O cruzamento com o teatro de bonecos do grupo Pigmalião amplifica a rigidez cirúrgica da dramaturgia de Roberto Alvim e se encarna no estilo declaratório das falas, aqui assumido em sua inteireza pelos atores (especialmente por Gustavo Bones, a figura central). A consistência inanimada dos corpos – entre homens e bonecos – contrasta com a mobilidade do braço amputado, único personagem a se movimentar no espaço. Diante de uma realidade a tal ponto reificada, é preciso coisificar também a cena, cifrando na “fortaleza imaculada” de um “braço viril” – e na complementar autonomia de um automóvel-projétil em alta velocidade – o destino de uma humanidade arruinada. A nós, espectadores, igualmente imóveis, resta a vertigem da contemplação das coisas que já se movimentam sozinhas.
Na transição para “Parada serpentina”, ainda com as luzes acesas, a menção ao movimento incessante que encerrava a peça anterior se materializa num saco de lixo, que dessa vez precisa do engajamento dos atores e atrizes para se lançar de um lado a outro do palco. Da depuração extrema saltamos à ocupação populosa do espaço. Aos poucos, no bojo desse aquecimento que já integra a cena, o conteúdo do saco vai se esparramando pelo chão e passa a compor o cenário, entre o lixo de todos os dias e os restos festivos de um carnaval. Animado pela trilha sonora, o jogo inicial se torna coreografia ritmada, celebração alegre no passinho, para depois se refazer em blocos de corpos que se atraem e se movimentam juntos, entre o organismo e a orgia, entre o montinho e o motim (como descreveu belamente Soraya Belusi em seu texto aqui no Horizonte da Cena).
A dramaturgia de Byron O’Neill é uma aposta radical na evocação: não há diálogos, não há palavras senão aquelas das canções e dos cantos de protesto que contaminam a trilha sonora. A greve carnavalesca dos garis cariocas dispara uma encenação que investe no limiar entre o protesto e a festa, entre o detrito e o confete, mas que ganha corpo e singularidade num impressionante tableau vivant em moto-contínuo que mistura signos da história recente das lutas festivas belo-horizontinas (a camiseta do Movimento Fora Lacerda, o Chapolin, o traje das banhistas da Praia da Estação) à memória do movimento grevista, mas do qual não está ausente uma iconografia da violência urbana. As roupas se perdem pelo caminho, as atrizes e os atores se tocam e se fundem, os blocos moventes se formam e se desfazem numa celebração libertina, mas também são capazes de atropelar o corpo negro de Alexandre de Sena, que se erguerá ao final sobre essa provisória massa humana como uma escultura em riste. Entre foliões e lixeiros e moradores de rua; entre o muralismo, o grafitti e a action painting; entre a bateria da escola de samba, o tamborim da manifestação e os tiros da polícia; entre a dança, a fusão orgiástica e o rolo compressor, o que “Parada Serpentina” encena é uma vibração densa, uma miríade contagiante de sons, cores, imagens e corpos em perpétuo movimento, capaz de nos colocar diante da confusão da experiência histórica brasileira recente de uma maneira avassaladora.
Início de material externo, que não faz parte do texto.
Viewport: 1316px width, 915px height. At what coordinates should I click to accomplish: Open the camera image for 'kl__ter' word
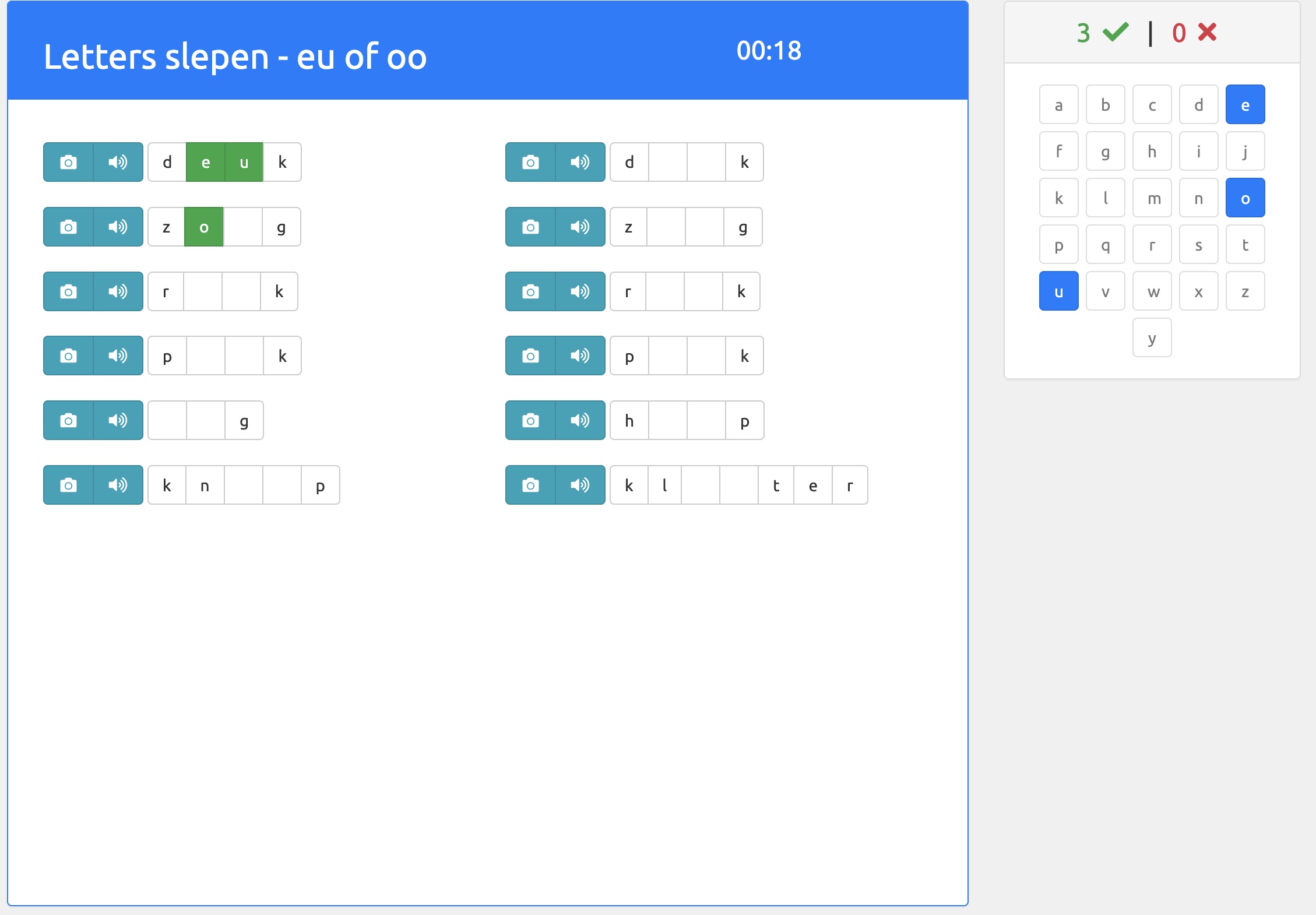point(530,485)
Do movimento dos corpos, passamos aos meandros sinuosos da voz. “Maré” parece captar a plasticidade móvel de “Parada Serpentina” e encarná-la no texto e na dicção de Gláucia Vandeveld, que ressurge luminosa no palco como a matriarca de uma família dilacerada pela chacina. Depois de uma viagem à urbanidade, estamos de volta ao espaço íntimo, mas dessa vez há algo que espreita lá fora, uma violência ancestral que está prestes a dar mais um bote no presente. A extraordinária textualidade de Marcio Abreu – também presente em “Vida”, da Cia Brasileira, e em “Nós”, do Grupo Galpão, recentemente apresentadas em Belo Horizonte – aparece aqui em sua encarnação mais exuberante, numa série de melopeias polifônicas que restituem, a partir de diferentes pontos de vista, uma cotidianidade alegre fraturada pelo assassinato súbito de um pai. Os fragmentos de casos de um tempo povoado de histórias de seres mágicos (esses que também aparecem no filme “Contos da Maré”, de Douglas Soares) se juntam à infância, ao feijão no fogo, ao trabalho duro e a toda a riqueza existencial da vida na favela, mas também são assombrados pelo espectro da morte.
Na brincadeira das crianças, essa dicção ao mesmo tempo fragmentária e harmônica se distribui em diferentes vozes, que compõem uma sorte de jogral fantasmático povoado de imagens. De forma ainda mais impressionante, a avó, a mãe e o pai se engajam em monólogos que vão da descrição ao protesto, do poema ao canto, da repetição à variação, da coloquialidade ao recitativo, num texto ao mesmo tempo musical e cinematográfico, que parece vibrar na mesma frequência tensa da iminência do desastre. A desconstrução da língua dá lugar a uma fala polimorfa, mas que ganha uma fluidez notável no trabalho vocal dos atores. No último dos monólogos, Alexandre de Sena fala e de repente canta, descreve uma cena e de súbito faz explodir a sintaxe, como se a interrupção brusca de uma frase materializasse a extinção abrupta de mais uma vida.
“Angústia” é a palavra que se repete e se acentua ao final de “Maré”, e é com essa sensação violentamente aflitiva que deixamos o espetáculo, entregues de volta (um pouco mais mortos, mas também um pouco mais vivos) à agonia inescapável do real. Num momento em que o teatro belo-horizontino vive uma peculiar conjunção de inquietações quanto a um possível engajamento de seus artistas na experiência vertiginosa do presente – materializada já nos títulos (“Urgente”, “Nós” e “Real”) dos novos espetáculos de três dos grupos mais importantes da cidade –, o Espanca! se destaca do conjunto ao colocar em cena um espectro assustadoramente variado e potente de poéticas singulares, todas capazes de fazer do teatro um lugar de encontro com a face mais violenta da beleza. Diante da dor dos outros não há leveza possível.